Escala de grises

Historias cortas

 Escritos. Diciembre 29 de 2025.
Daniel Cañizares ‐ 3 min de lectura

Escala de grises

Una fría tarde, como cualquier otra, en el opaco edificio gris de la calle 101, tres personas llevaban ya varias horas sentadas en torno a una mesa. Los cubría una luz blanca, intermitentemente molesta. Se encontraban en el salón ciento uno, que era igual a los otros cien que le precedían en el interminable pasillo de las oficinas de Greenhart —“50 años creciendo con la naturaleza”—, aunque sus clientes sólo los reconocerían por vender estiércol procesado como fertilizante.

Un tipo regordete y de bigote prominente masticaba una zanahoria orgánica mientras daba su discurso de la semana. Su voz tenía el volumen de alguien que disfruta escuchar su propio eco.

—Bueno, equipo —dijo, levantando la zanahoria como si fuese un puntero láser—. La dirección quiere un récord de ventas el próximo mes. Récord. Histórico. Quiero que la palabra “mierda” vuelva a significar algo grande en este país.

Del otro lado de la mesa, un calvo hurgaba industriosamente su nariz. Al moverse, dejó caer un vaso con extraño líquido de color verdoso, salpicando a la compañera –Jacky— que estaba a su izquierda. Saltó a toda velocidad al sentir el frío recorrer su espalda, pero sus palabras fueron más rápidas y un “joder” se escabulló entre sus dientes.

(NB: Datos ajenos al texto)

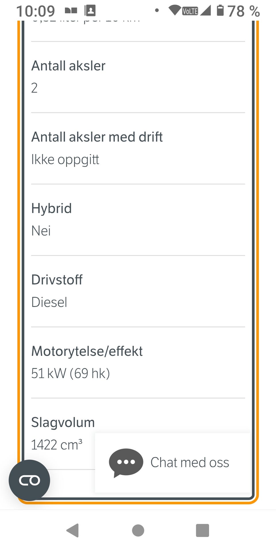Select the Antall aksler heading
The height and width of the screenshot is (551, 276).
68,66
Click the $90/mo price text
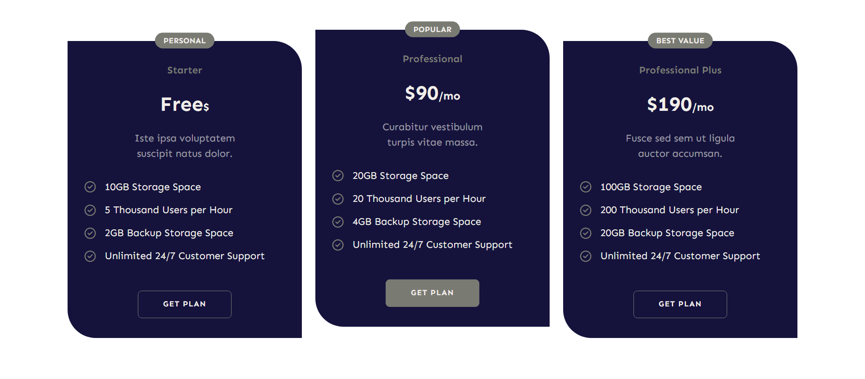Image resolution: width=865 pixels, height=379 pixels. pos(432,94)
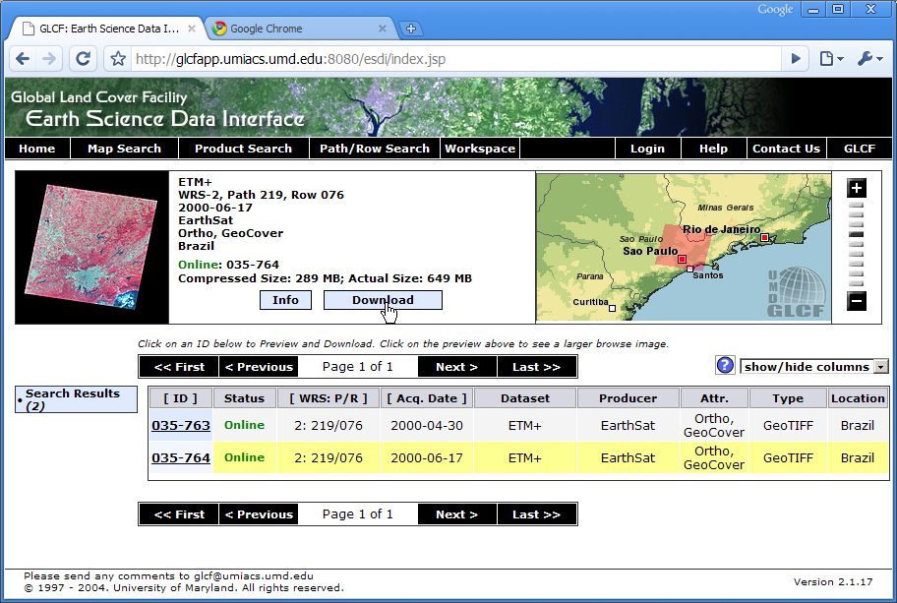Open the Chrome wrench settings menu

[x=868, y=59]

El gordo empezó a mascar y escupir a toda velocidad. Estaba rojo. Como poseído por un demonio.

—No, no, no. No te me puedes perder así… —soltó, clavando su mirada en Jacky—. Sabes que es muy bla, bla, bla, bla…

Las palabras se fueron difuminando. Jacky ya no oyó nada más. Su cuerpo seguía ahí, pero su mente no. El calor comenzaba a subir por su cuerpo al tiempo que sentía un intenso cosquilleo en su corteza cerebral. El cuerpo gritando: voy a explotar. Pero se supo contener, como lo había hecho los últimos cinco años de su vida. La sensación de la ropa mojada se desvaneció.

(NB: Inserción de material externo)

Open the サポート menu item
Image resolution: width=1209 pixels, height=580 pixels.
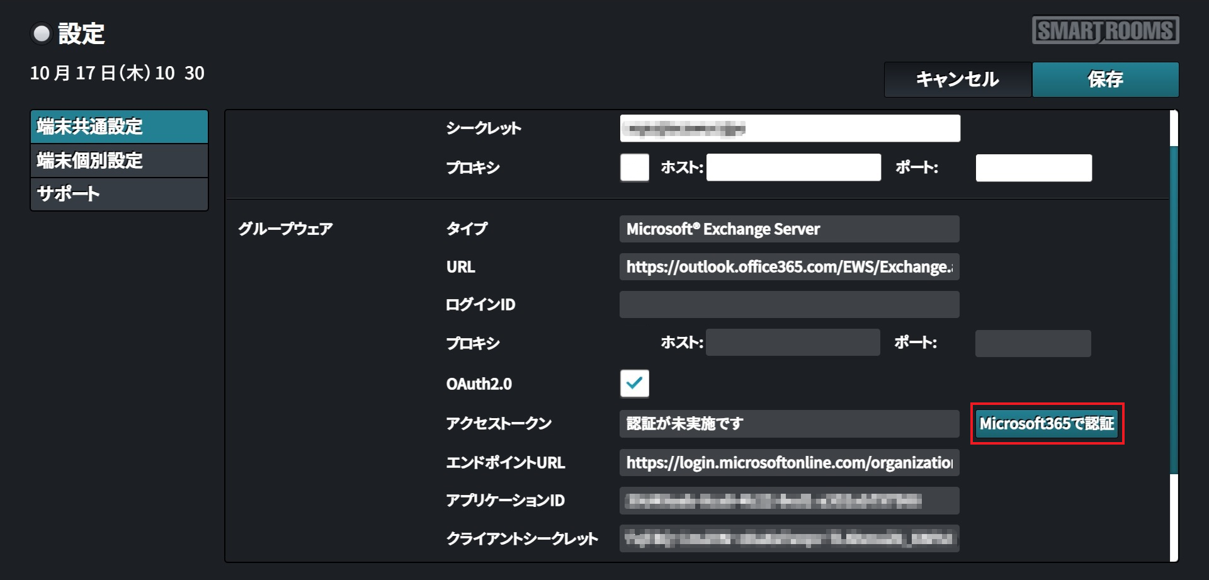(x=119, y=194)
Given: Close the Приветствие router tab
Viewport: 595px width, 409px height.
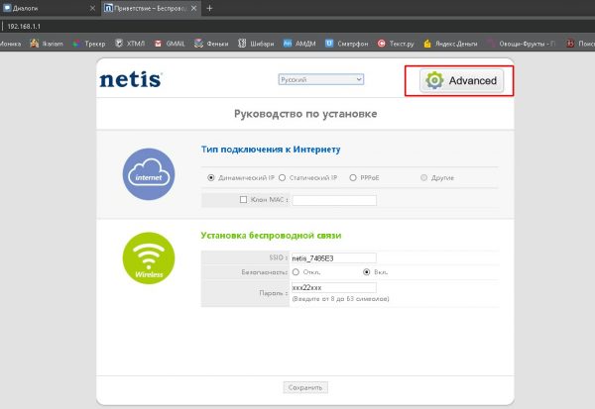Looking at the screenshot, I should [x=193, y=8].
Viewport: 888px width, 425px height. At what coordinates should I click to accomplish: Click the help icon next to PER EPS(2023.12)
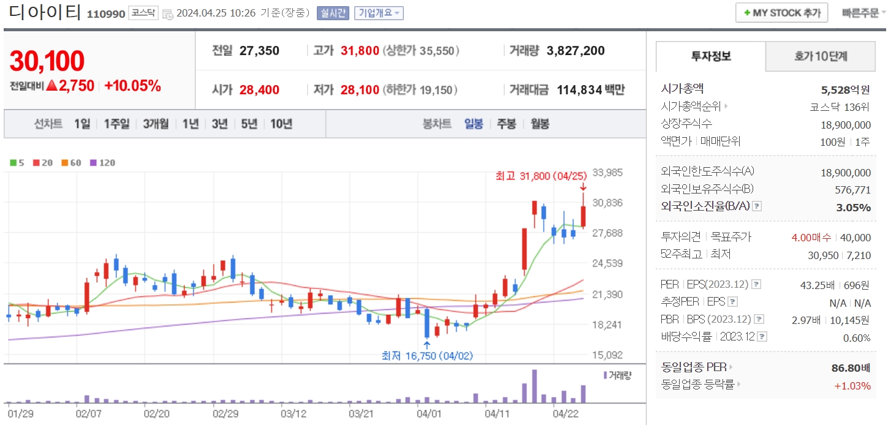[x=756, y=285]
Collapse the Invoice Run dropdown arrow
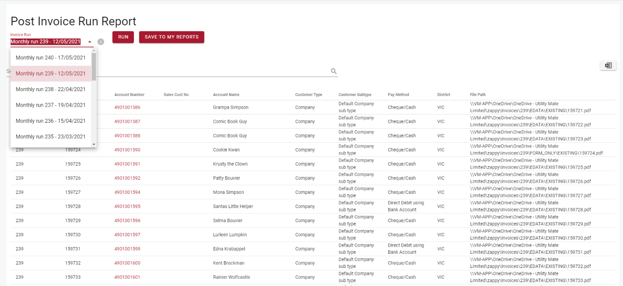 pos(90,42)
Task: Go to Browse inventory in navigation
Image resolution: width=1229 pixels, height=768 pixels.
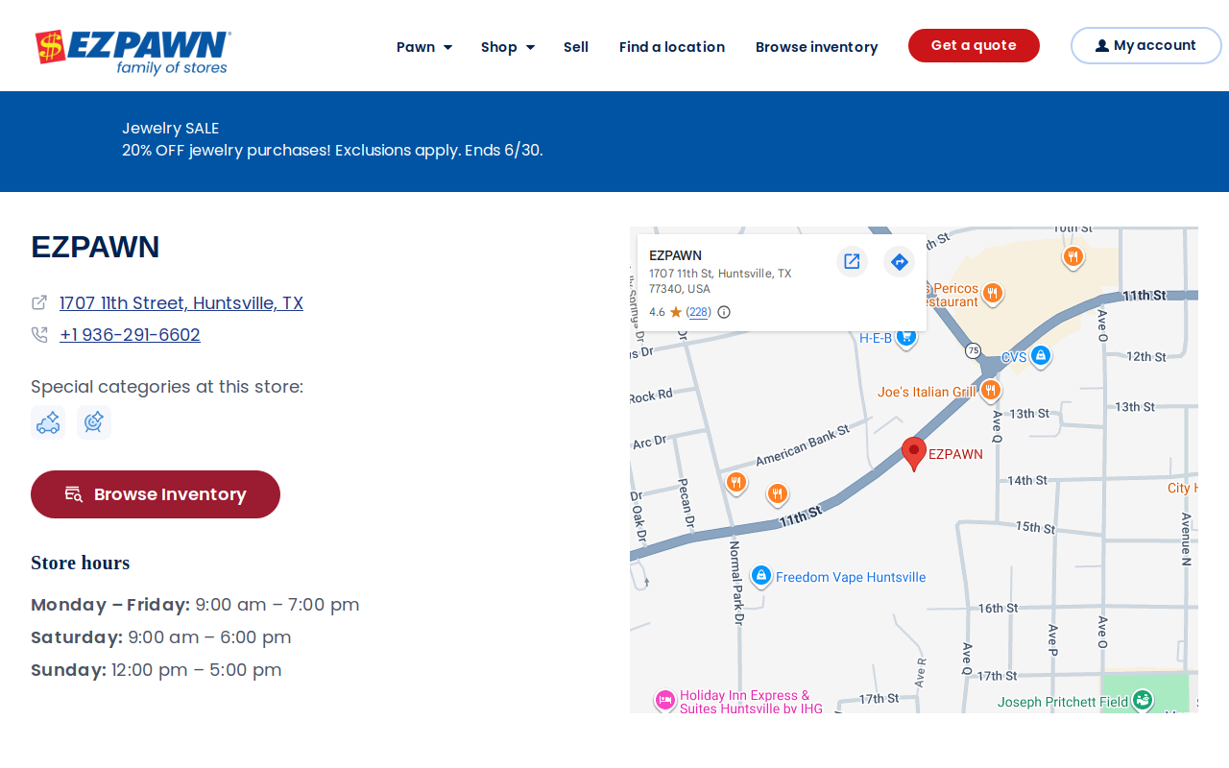Action: [817, 47]
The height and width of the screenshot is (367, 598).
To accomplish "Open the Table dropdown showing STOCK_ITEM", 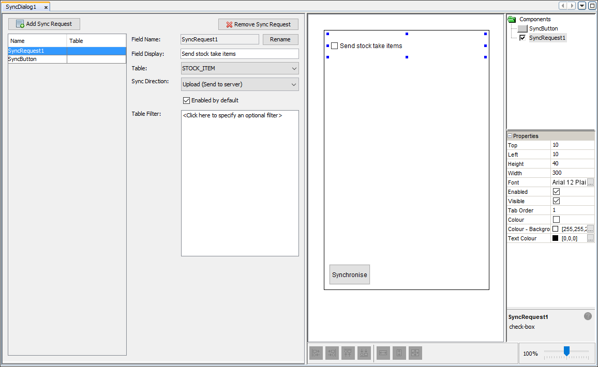I will [240, 68].
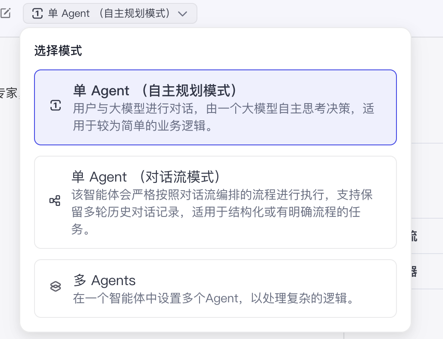Select the 单 Agent (自主规划模式) option title

155,91
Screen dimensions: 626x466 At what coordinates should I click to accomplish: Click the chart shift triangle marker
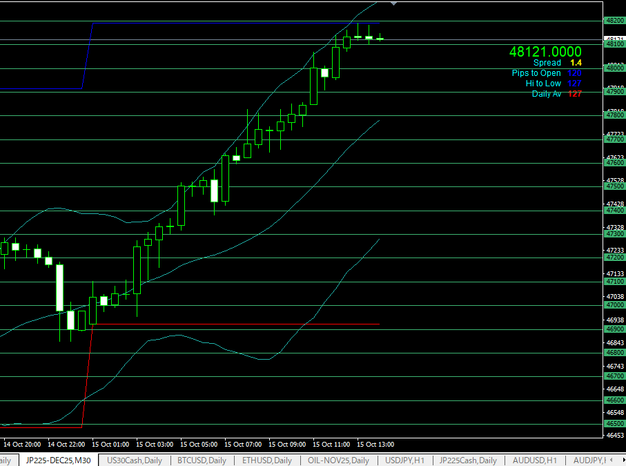point(393,3)
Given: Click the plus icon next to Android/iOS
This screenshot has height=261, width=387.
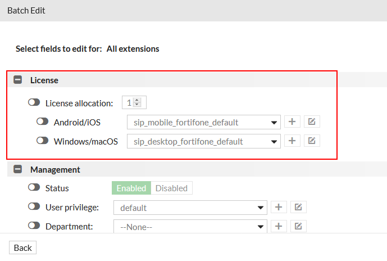Looking at the screenshot, I should (292, 122).
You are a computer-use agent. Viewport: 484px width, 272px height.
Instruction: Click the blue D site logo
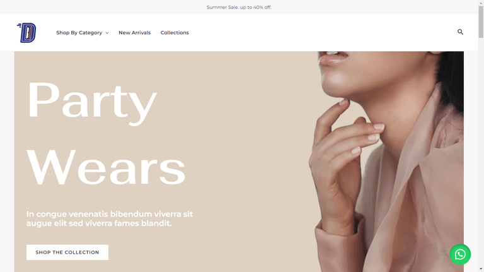tap(26, 32)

Prefirió centrar su atención en su taza de café. Tampoco es que fuera algo impresionante, de hecho, la palabra taza le daba una rigidez y elegancia a la que el icopor jamás podrá aspirar. Aun así, sintió que ese vaso era mejor que todo lo demás que ocurría en el salón 101. Pensaba en cómo había llegado allí, intentando recordar el punto en el que su vida había tropezado con tan mala suerte. Recordaba su rostro jovial y sin arrugas, aunque se le antojó que era menos malo pensar en ellas como cicatrices de guerra, una por cada sueño destruido. Y sonrió de verdad. Pero sólo un par de segundos.

—¿Estás ahí, señorita maravilla? —interrumpió la antipática voz del gordo —. La reunión terminó.

Jacky volvió a sentir su ropa mojada. La ira retornaba con fuerza mientras todos se pararon. Nadie se despidió. Quedaron solos ella y él. Asió la taza de café ya fría. Arrojó los residuos color ocre en la cara regordeta de su jefe, le dijo lo que tantas veces se había guardado para sí misma, lanzó un grito, y corrió. Tomó el ascensor, sintió que era libre… pero regresó a la realidad, estripó el icopor, lo tiró en la basura que estaba en la esquina del salón. Sonrió a su jefe cuando le sostuvo la puerta para salir de la sala de reuniones, aunque sabía que sólo lo hacía con la intención de mirarle el trasero de reojo. Se alejó hacia su puesto de trabajo, el setecientos sesenta y dos. En la pared un cartel leía:

Greenhart, empleados felices: todos somos más que un número”.